Most of the information available today is in free form text.
Current technologies (google, yahoo) allow us to access text only
via key-word search.
We would like to facilitate content-based access to information. Examples include:
Achieving these tasks requires that we develop programs that can,
at some level, understand natural language. The collection of
demos below shows some of the technologies we are developing in
order to address these and related questions. Some address direct
Information Extraction tasks, and some exhibit fundamental natural
language technologies that we are developing in order to support
better access to information. The demonstrations below build on our research in Machine Learning - the fundamental research area that allows us to write programs that learn from their experience, and thus support 'closer to human capabilities' of natural language. Feel free to insert your text to test out these demonstrations of our applications.
Hover your mouse pointer over one of the demo names below to get a short description of that demo; click on it to see a fuller description. To run the demo, click on the [Run Demo] link to the right of the demo name.
Commas can define various semantic relations between elements of a sentence. These relations are often implicit -- that is, they are not expressed by means of a verb in the sentence. Comma resolution is the task of identifying these relations and extracting them.
This demo shows our comma resolution system in action. It accepts sentences as user input and decomposes them into smaller ones using cues from the structure of the sentence. In doing so, it makes implicit relations (expressed by the commas) explicit.
Lexical paraphrasing (replacing one word with another) is an inherently context sensitive problem because a word's meaning depends on context. Most paraphrasing work finds patterns and templates that can replace other patterns or templates in some context, but we are attempting to make decisions for a specific context. We have developed a global classifier that takes a verb v and its context (sentence that v appears in, along with a candidate verb u, and determines whether u can replace v in the given sentence while maintaining the original meaning. The classifier makes its decision by finding other contexts that both v and u appear in, and seeing how similar these are to the given context of v. We train the classifier without supervision by utilizing a large set of local classifiers each trained to locate paraphrases of a single word. These local classifiers then generate labeled data for the global classifier.

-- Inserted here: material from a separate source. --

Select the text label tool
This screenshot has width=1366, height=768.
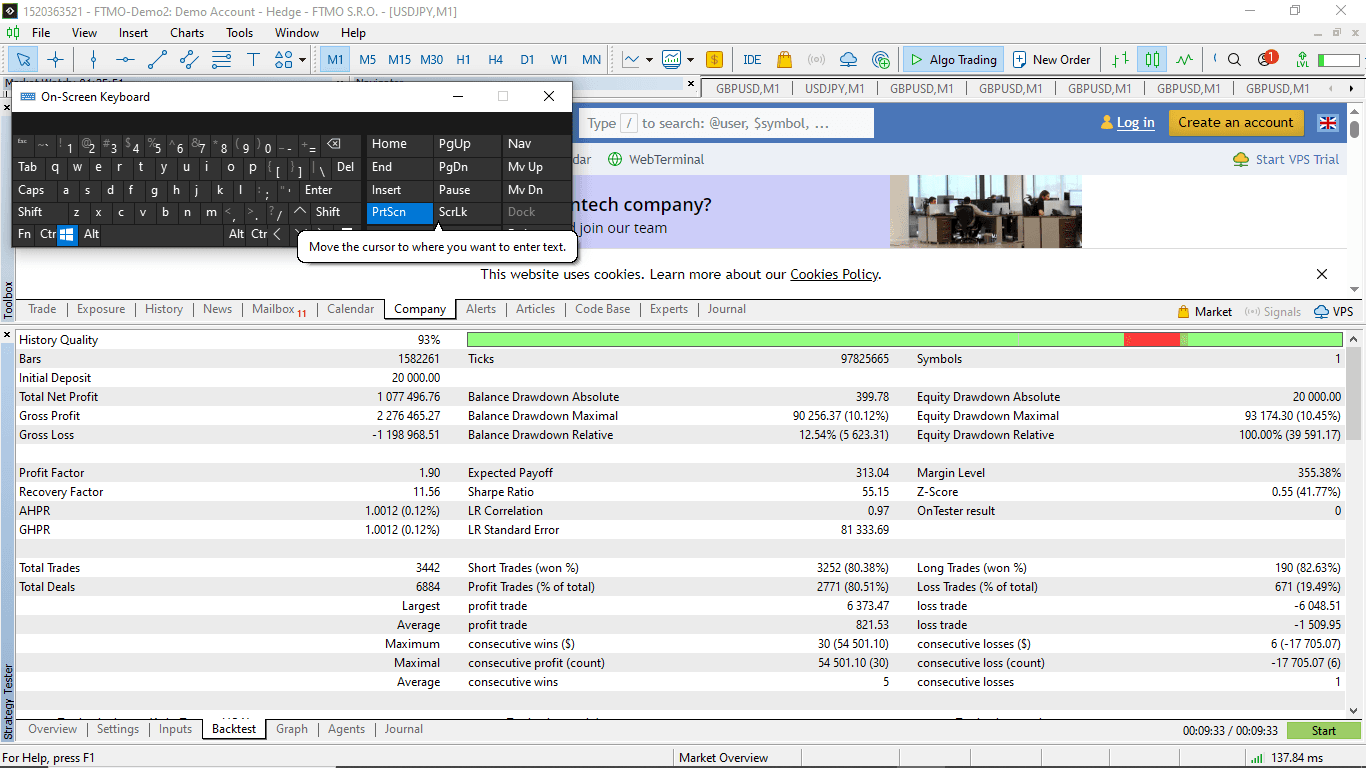pos(253,60)
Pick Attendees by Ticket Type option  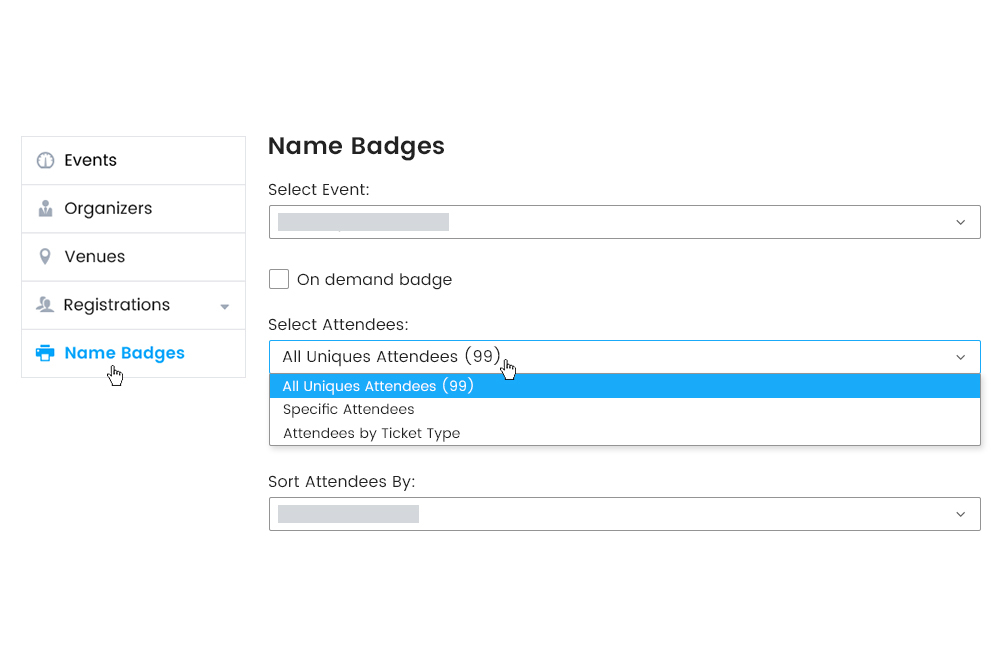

Standard errors resulting in valid words can not be caught by a standard dictionary spell checker, and account for some 25% of all spelling errors.
Examples include: "please feel this form"; "I'd like a peace of cake" etc. Context sensitive spelling correction has been shown to be extremely effective in learning to correct these errors, performing with an accuracy level greater than 95%. This demo allows used to input text as if they are using their own editor. The program will then suggest corrections for any errors it finds.
A given entity - representing a person, a location, or an organization - may be mentioned in text in multiple, ambiguous ways. Understanding natural language and supporting intelligent access to textual information requires identifying whether different entity mentions are actually referencing the same entity. The Coreference Resolution Demo processes unannotated text, detecting mentions of entities and showing which mentions are coreferential.
Dataless Classification is a learning protocol that uses world knowledge to induce classifiers without the need for any labeled data. Like humans, a dataless classifier interprets a string of words as a set of semantic concepts.
This demo shows this idea in action, allowing the user to enter arbitrary text and class labels. Without any training, the text is classified into the labels.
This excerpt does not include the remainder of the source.